* **What the task asks**:
Could you give the data below again, exactly and completely?

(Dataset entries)
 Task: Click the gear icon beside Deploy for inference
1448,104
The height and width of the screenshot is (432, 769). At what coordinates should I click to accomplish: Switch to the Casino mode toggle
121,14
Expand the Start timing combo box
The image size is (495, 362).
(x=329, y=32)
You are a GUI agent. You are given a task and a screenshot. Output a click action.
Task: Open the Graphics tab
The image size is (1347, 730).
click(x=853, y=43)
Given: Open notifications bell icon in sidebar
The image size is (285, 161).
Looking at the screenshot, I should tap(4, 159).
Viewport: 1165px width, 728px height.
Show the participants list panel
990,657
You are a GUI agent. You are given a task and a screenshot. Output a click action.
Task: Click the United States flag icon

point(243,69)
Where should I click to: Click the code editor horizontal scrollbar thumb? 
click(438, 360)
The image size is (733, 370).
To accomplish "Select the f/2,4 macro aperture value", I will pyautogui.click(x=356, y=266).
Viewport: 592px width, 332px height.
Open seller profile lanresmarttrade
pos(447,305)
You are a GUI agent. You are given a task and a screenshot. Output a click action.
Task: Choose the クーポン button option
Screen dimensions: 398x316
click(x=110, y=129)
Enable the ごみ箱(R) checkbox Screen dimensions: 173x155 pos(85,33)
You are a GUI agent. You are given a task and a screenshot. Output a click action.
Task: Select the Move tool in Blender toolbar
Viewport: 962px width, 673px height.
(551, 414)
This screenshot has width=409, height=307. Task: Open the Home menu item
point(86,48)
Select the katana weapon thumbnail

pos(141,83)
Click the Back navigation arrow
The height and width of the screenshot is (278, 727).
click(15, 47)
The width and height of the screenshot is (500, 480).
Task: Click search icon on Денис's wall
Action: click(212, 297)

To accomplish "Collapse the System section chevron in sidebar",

* **Answer for the task**:
 Task: Click the gear icon beside Deploy for inference
1448,104
The height and width of the screenshot is (432, 769). At what coordinates should I click to accomplish: Switch to the Casino mode toggle
121,14
Expand the Start timing combo box
The image size is (495, 362).
(x=329, y=32)
You are a GUI agent. You are given a task and a screenshot. Output a click action.
Task: Open the Graphics tab
The image size is (1347, 730).
click(x=853, y=43)
Given: Open notifications bell icon in sidebar
The image size is (285, 161).
Looking at the screenshot, I should tap(4, 159).
Viewport: 1165px width, 728px height.
Show the participants list panel
990,657
You are a GUI agent. You are given a task and a screenshot. Output a click action.
Task: Click the United States flag icon

point(243,69)
Where should I click to: Click the code editor horizontal scrollbar thumb? 
click(438, 360)
The image size is (733, 370).
To accomplish "Select the f/2,4 macro aperture value", I will pyautogui.click(x=356, y=266).
Viewport: 592px width, 332px height.
Open seller profile lanresmarttrade
pos(447,305)
You are a GUI agent. You are given a task and a screenshot. Output a click action.
Task: Choose the クーポン button option
Screen dimensions: 398x316
click(x=110, y=129)
Enable the ごみ箱(R) checkbox Screen dimensions: 173x155 pos(85,33)
You are a GUI agent. You are given a task and a screenshot. Output a click action.
Task: Select the Move tool in Blender toolbar
Viewport: 962px width, 673px height.
(551, 414)
This screenshot has width=409, height=307. Task: Open the Home menu item
point(86,48)
Select the katana weapon thumbnail

pos(141,83)
Click the Back navigation arrow
The height and width of the screenshot is (278, 727).
click(15, 47)
The width and height of the screenshot is (500, 480).
Task: Click search icon on Денис's wall
Action: click(212, 297)

To accomplish "Collapse the System section chevron in sidebar",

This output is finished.